Ukrainian President Volodymyr Zelenskiy said Saturday that while a prisoner swap was "supposed" to take place tomorrow, the list of individuals whom central Ukrainian authorities and Russia-backed separatists are to exchange had not been finalized.
The notion of an "all-for-all" prisoner exchange gained momentum December 9 during peace talks in Paris among the so-called Normandy Four — Ukraine, Russia, France and Germany — trying to end the five-year conflict.
"There is supposed to be an exchange [of prisoners] tomorrow," Zelenskiy told journalists during a visit for a bridge opening to Ukraine's Ivano-Frankivsk region, according to his official website.
"We look forward to this.

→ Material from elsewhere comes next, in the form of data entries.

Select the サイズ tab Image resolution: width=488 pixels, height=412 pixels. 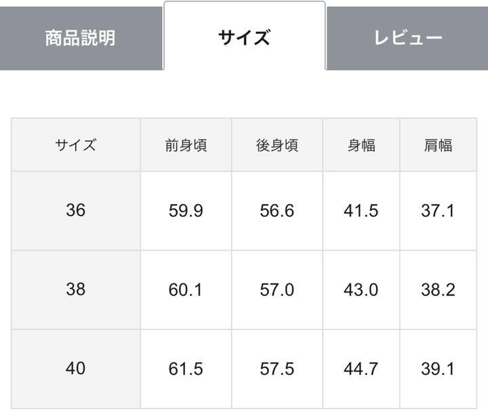pos(245,37)
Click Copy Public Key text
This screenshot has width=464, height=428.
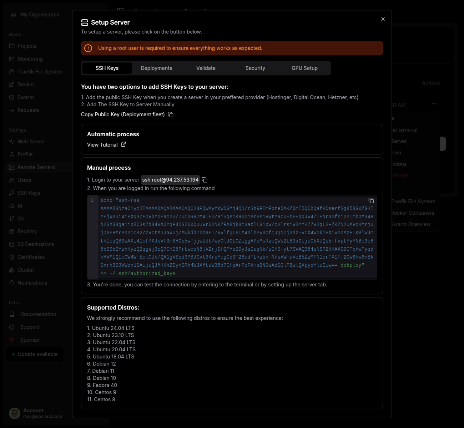click(x=122, y=114)
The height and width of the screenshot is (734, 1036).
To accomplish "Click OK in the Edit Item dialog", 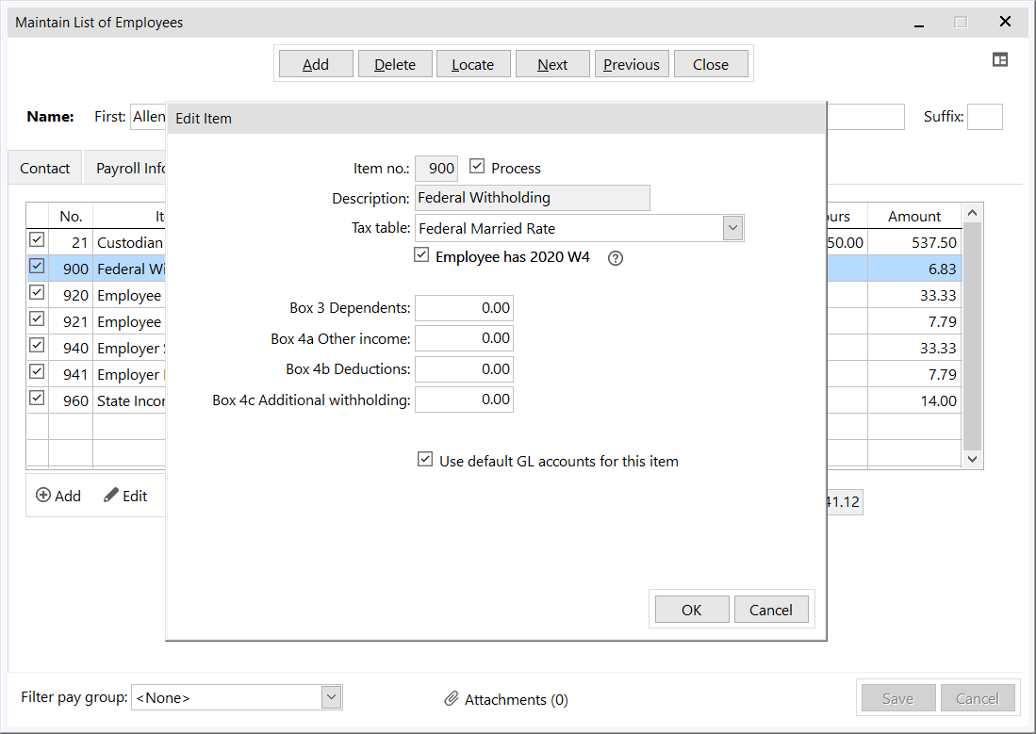I will [691, 610].
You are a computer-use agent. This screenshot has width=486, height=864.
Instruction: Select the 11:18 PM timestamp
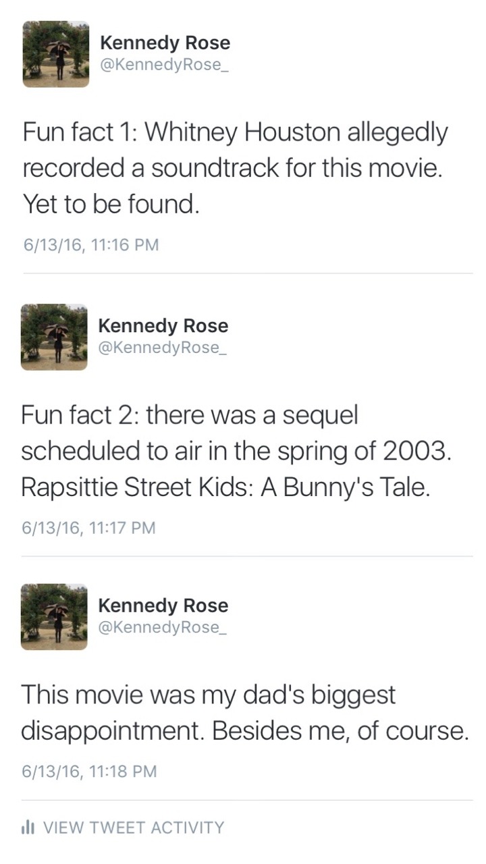(89, 770)
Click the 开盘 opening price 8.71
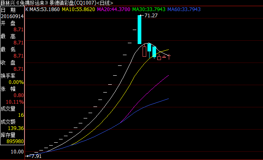Image resolution: width=263 pixels, height=160 pixels. 18,30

The verification of all people is not completed yet," he said.
He called finalizing plans for the exchange the year's most difficult task.

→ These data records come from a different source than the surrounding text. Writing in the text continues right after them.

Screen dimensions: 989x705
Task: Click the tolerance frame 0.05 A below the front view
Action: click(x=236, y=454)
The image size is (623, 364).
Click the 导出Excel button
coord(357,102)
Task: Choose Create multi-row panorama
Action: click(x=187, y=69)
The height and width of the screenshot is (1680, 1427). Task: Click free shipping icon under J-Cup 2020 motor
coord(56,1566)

The UNIAN news agency quoted a representative of Donetsk separatists as saying that Kyiv was expected to release 87 people and the separatists 55.
But there was no official confirmation of any figures.
There were no definitive, publicly available lists of the prisoners that each side is holding.
Second exchange
This would be the second major prisoner exchange in the past four months involving Ukrainians caught up in the conflict.
In the last one, Russia and Ukraine traded a total of 70 prisoners in a move that many regarded as progress in efforts to deescalate a war that has killed more than 13,000 people since Moscow forcibly annexed Crimea and Russia-backed gunmen grabbed swaths of eastern Ukraine, including parts of the Donetsk and Luhansk regions, in 2014.
Russia insists it is not a party to the conflict, despite significant evidence that includes communication with separatist leaders, captured Russians and Russian casualties in the fighting.
A special representative in Ukraine for the Organization for Security and Cooperation in Europe, which has monitors in eastern Ukraine, has mediated talks among the parties and announced Monday that negotiators had "reached an agreement on a mutual release and exchange of conflict-related detainees by the end of the year."
Zelenskiy won the presidency as a political outsider in April, in part by pledging to seek an end to the conflict — which Kyiv and the West blame squarely on Russia — and clean up rampant corruption for post-Soviet Ukraine's 42 million citizens.
The Associated Press and UNIAN contributed to this report.